Often people don't know about how their proposed terms should be linked with related concepts or other common data elements. Don't worry, this is where our broader community comes in. Submit a term with the most information you have and ask for others to help fill in the missing information!

Adding new terms without a graphical user interface:

  • Read the term property definitions below
  • Fork the GitHub terms repository
  • Copy the DataElementTemplate.jsonld file and rename it as the label of your proposed term
  • Fill in as much information in the JSON-LD file as you can and create a pull request to the main repository

Adding new terms with a graphical user interface:

  • Read the term property definitions below
  • Open the NIDM-Terms GUI
  • Read the 'About' page in the GUI for instructions on adding new terms

Data Element Properties

Below is an exhaustive set of possible term properties. The specific term you are proposing will dictate which properties below are needed. See examples below for more information.

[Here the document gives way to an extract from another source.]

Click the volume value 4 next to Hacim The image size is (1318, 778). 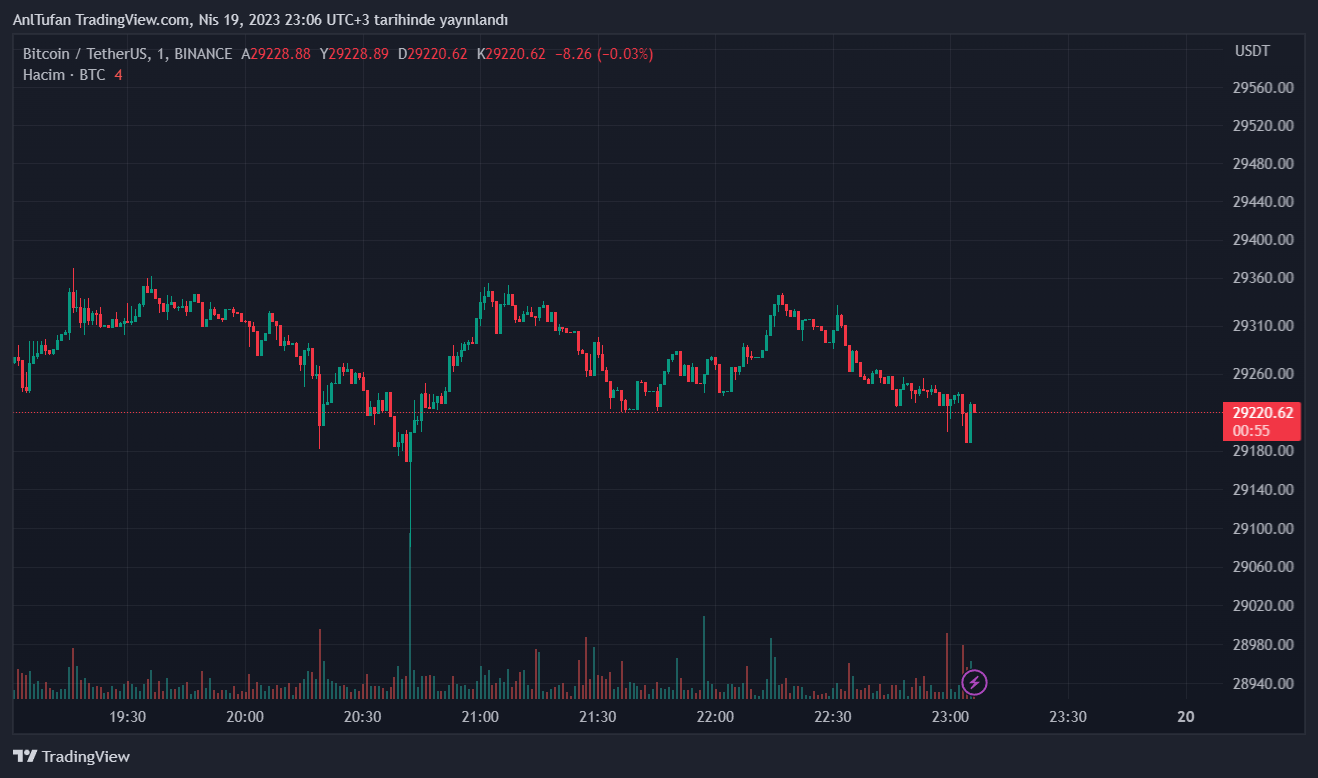click(x=118, y=75)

  • "description": An explanation of the nature, scope, or meaning of the new term.

  • "url": Typically when adding a new term the URL will be automatically generated when it is incorporated into the NIDM-Terms terminology. If there's an existing url for this term, add it here.

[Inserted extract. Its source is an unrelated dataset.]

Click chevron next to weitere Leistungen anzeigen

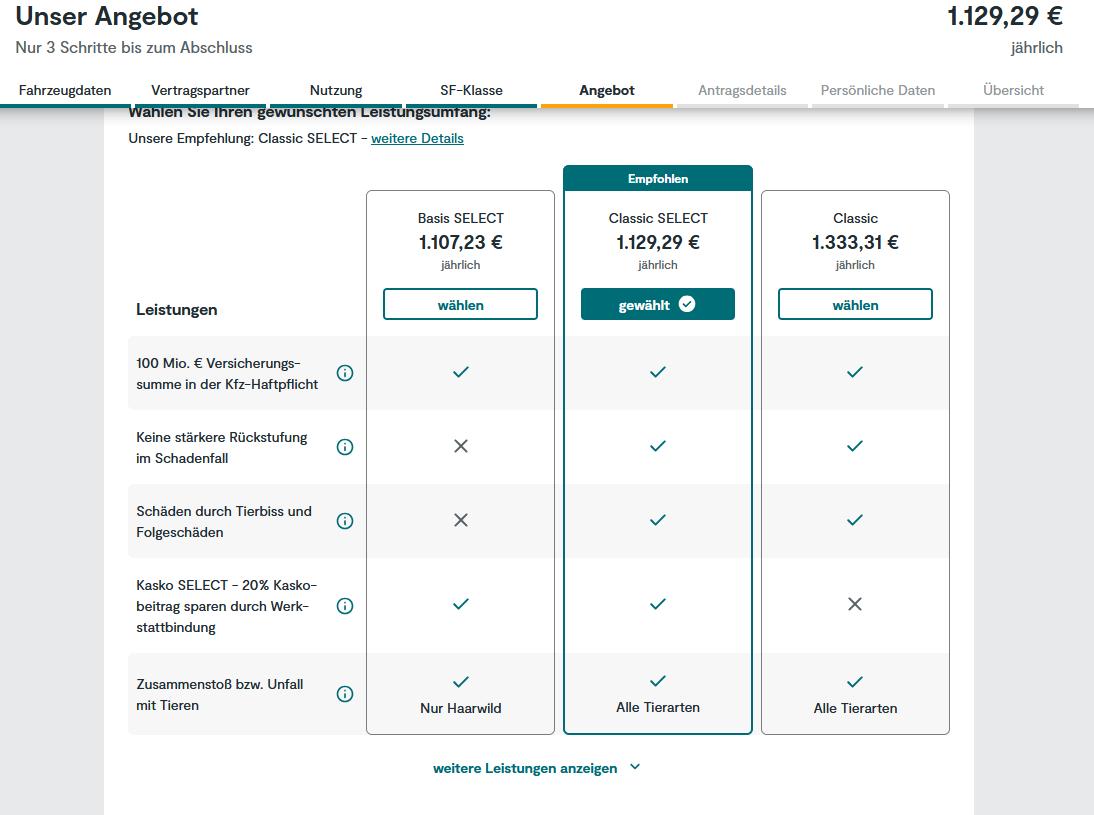635,767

  • "label": Label for the term

  • "source_variable": Variable name from dataset. This applies to personal data elements which are data elements defined within a specific study, typicalled referred to as "study variables" vs. common data elements which are data elements defined by a community.

  • "valueType": A value representation such as integer, float, string, date/time (e.g. xsd:int, xsd:float, xsd:string): see XSD Data Types. Typical types for terms include: xsd:boolean, xsd:integer, xsd:float, xsd:duration, xsd:dateTime, xsd:time, xsd:date, and xsd:anyURI. For categorical variables please use xsd:complexType.

  • "unitCode": Unit of measurement. Currently we don't have any standardized units measures so this is a simple string identifying the unit (e.g. years, millimeters, etc.)

  • "maxValue": The upper value of the data element or NA if not applicable

  • "minValue": The lower value of the data element or NA if not applicable

  • "allowableValues": For categorical variables the allowable values. For example, handedness may be Right=1, Left=5, Ambidextrious=10 so the allowableValues is the set 1,5,10

  • "choices": Choices is a concept that corresponds to the BIDS "levels" standard for categorical variables where you're mapping the value (often an integer) to some text string. Using the handedness example from above, the choices would be {1=Right, 5=Left, 10=Ambidextrious}. To encode this in JSON we use the "choices" element as shown:

    "choices": [
    	{
    	"name": "Right",
    	"value": "1"
    	},
    	{
    	"name": "Left",
    	"value": "5"
    	},
    	{
    	"name": "Ambidextrious",
    	"value": "10"
    	}
    ]
    
  • "isAbout": Used to store a mapping to a broader concept related to the data element. These annotations can be used to search across datasets. Concept annotations should only be used for terms you think are useful to search across datasets. For example, if one has a variable that measures "age at visit" with a particular frame of reference (e.g. postnatal) in a particular unit (e.g. months) and another dataset collected a variable "age at scan" with units "year" then we can annotate both variables with a broader concept of age and use this to search for datasets with the concept of "age" without regarding how age was collected. This approach helps with locating datasets that contain information desired by investigators while abstracting away from the complexity of how these data were stored in the datasets. Once datasets have been identified at this high level, the data dictionaries for each variable in each dataset can be further interrogated using the properties here to determine a proper mapping across variables prior to analysis. "isAbout" entries using the DataElementTemplate.jsonld are formatted as follows. Multiple "isAbout" annotations can be formatted in a similar fashion to "choices" using an array ([]) of dictionaries.

    "isAbout": {
      "@id": "http://uri.interlex.org/ilx_0100400",
      "label": "age"
    }
    
  • "associatedWith": This can be kept as it is in the DataElementTemplate.jsonld. It is used by the Interlex information resource to group data elements into buckets where one can quickly query for all data elements that have been used in "NIDM" for example. One can add additional strings here to do further groupings (e.g. "BIDS" if the data element is part of the canonical BIDS specification).

Additional Properties

The following properties are not typically added by users for data element definitions. These properties are added by currators who are linking information resources together (e.g. isPartOf, subtypeCDEs, supertypeCDEs).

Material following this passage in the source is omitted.